Archive server: temporarily reduced performance following electrical fault

Resolved
Degraded performance
Started over 1 year agoLasted 1 day

Affected

Data Storage

Degraded performance from 4:39 PM to 8:58 PM

Archive Server

Degraded performance from 4:39 PM to 8:58 PM

Updates
  • Resolved
    Resolved

    We believe the performance impact of the ongoing data integrity checks is minimal, so are closing the incident.

  • Monitoring
    Update

    The first, and smallest, of archive's three storage pools (CIFS data) has finished its integrity check ("scrub") without encountering any problems. That took 12.5 hours to scrub 32TB.

    Yet to be checked are the NFS data pool (156TB) and then the NFS backup pool (186TB). Extrapolating, it will take weeks to finish checking the data integrity.

    We believe that the performance impact is not excessive. We will continue to monitor the impact whilst we start to scan the busier NFS data pool, and if the performance remains acceptable we will probably then close this incident whilst the remainder of the data is checked.

  • Monitoring
    Monitoring

    NFS shares should now have been restored.

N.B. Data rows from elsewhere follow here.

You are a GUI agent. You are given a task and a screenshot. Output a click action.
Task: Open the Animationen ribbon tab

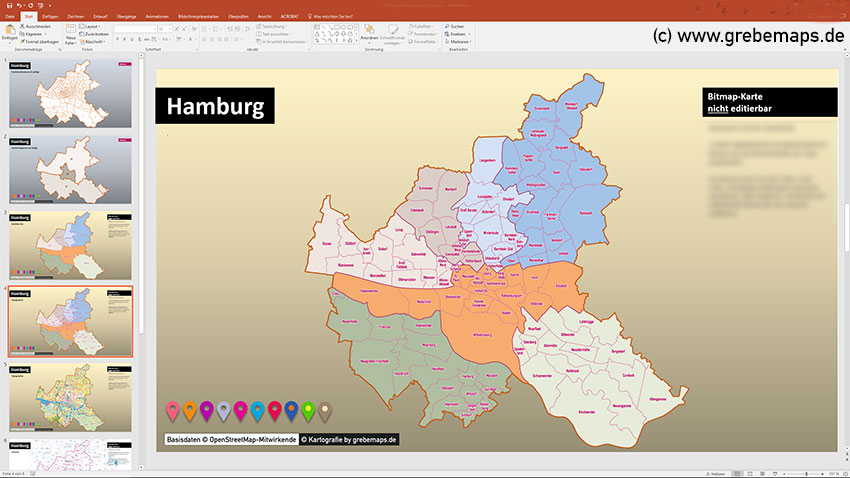pos(157,17)
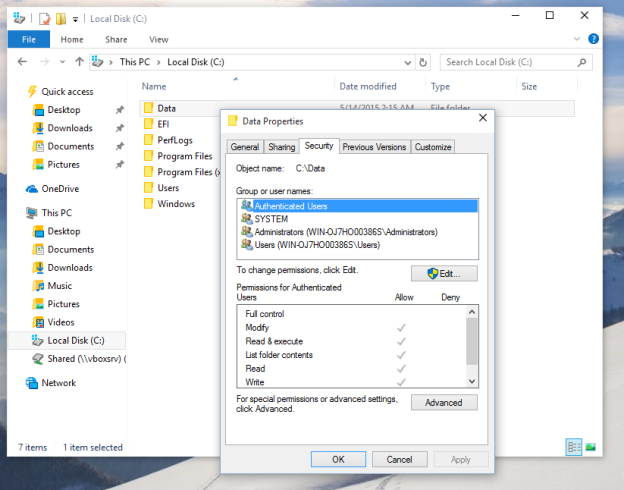
Task: Click the Advanced button
Action: (444, 402)
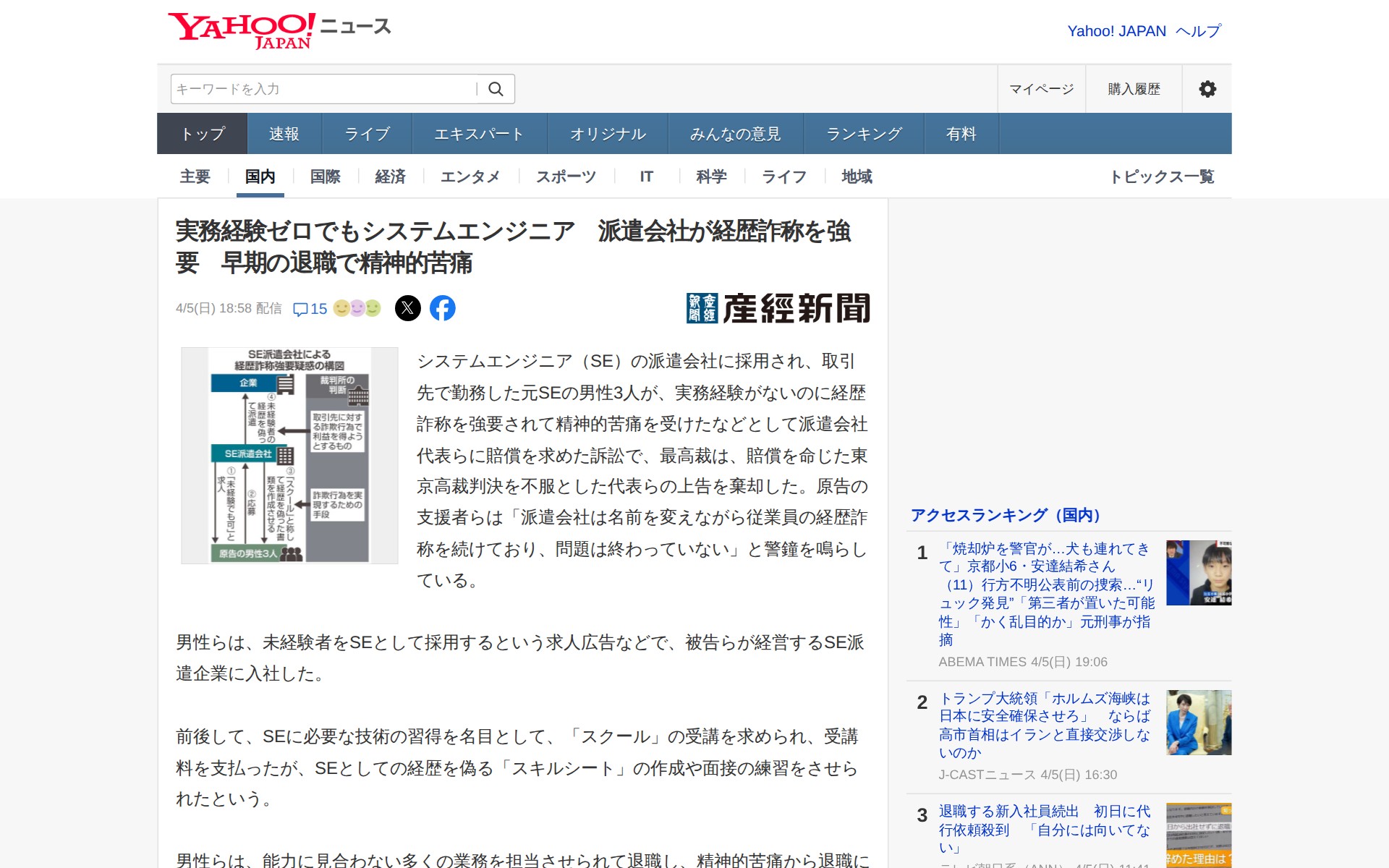
Task: Share article on X
Action: [408, 308]
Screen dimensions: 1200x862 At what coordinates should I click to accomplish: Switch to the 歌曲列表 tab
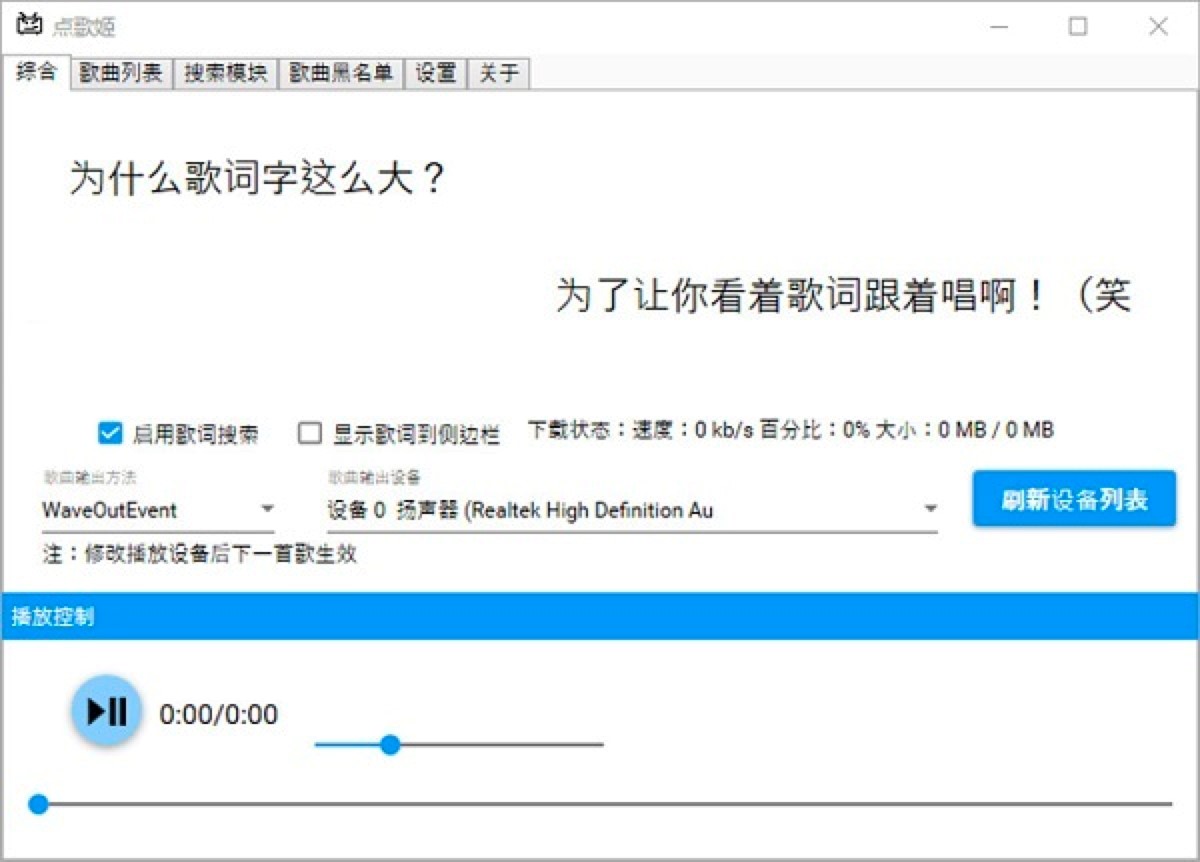click(x=122, y=72)
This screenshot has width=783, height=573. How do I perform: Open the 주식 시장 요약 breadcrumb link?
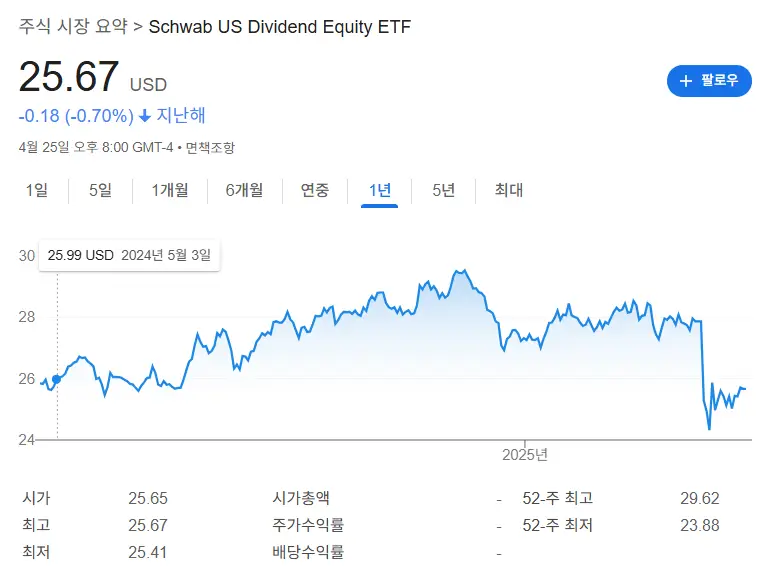(73, 26)
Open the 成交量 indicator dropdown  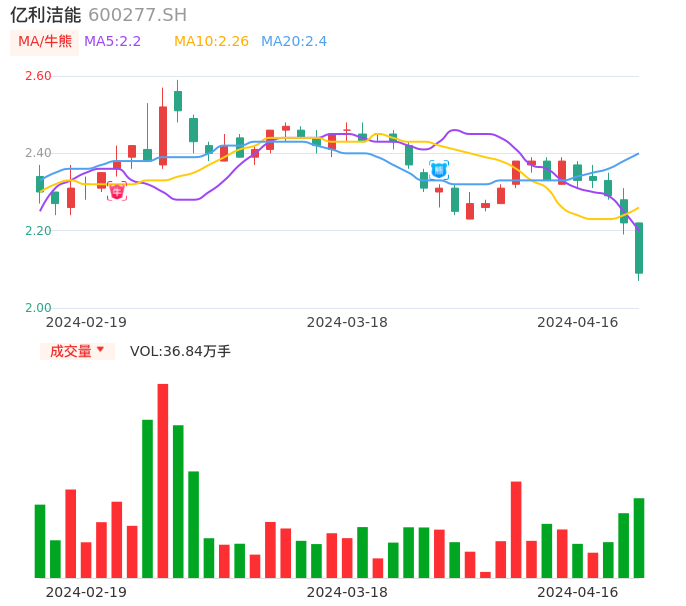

    Slightly impaired performance will continue, potentially for a couple of days, due to ongoing data integrity checks.

  • Identified
    Identified

    Following restart of the archive server, some configuration has been lost -- in particular, some filesystems are no longer shared via NFS. This problem is being investigated.

  • Monitoring
    Monitoring

    The archive server's filesystems are now available again; however performance will be degraded for a while on some filesystems whilst it verifies data integrity.

  • Identified
    Identified

    At 16:39 on 2023-02-08, the West Cambridge Data Centre was affected by a surge on the power grid which affected many systems across the University. In our case, the power fault caused two disk enclosures forming part of the archive server (archive.cl.cam.ac.uk) to briefly disconnect from the server. All volumes on this server are currently unavailable. We are working on restoring service.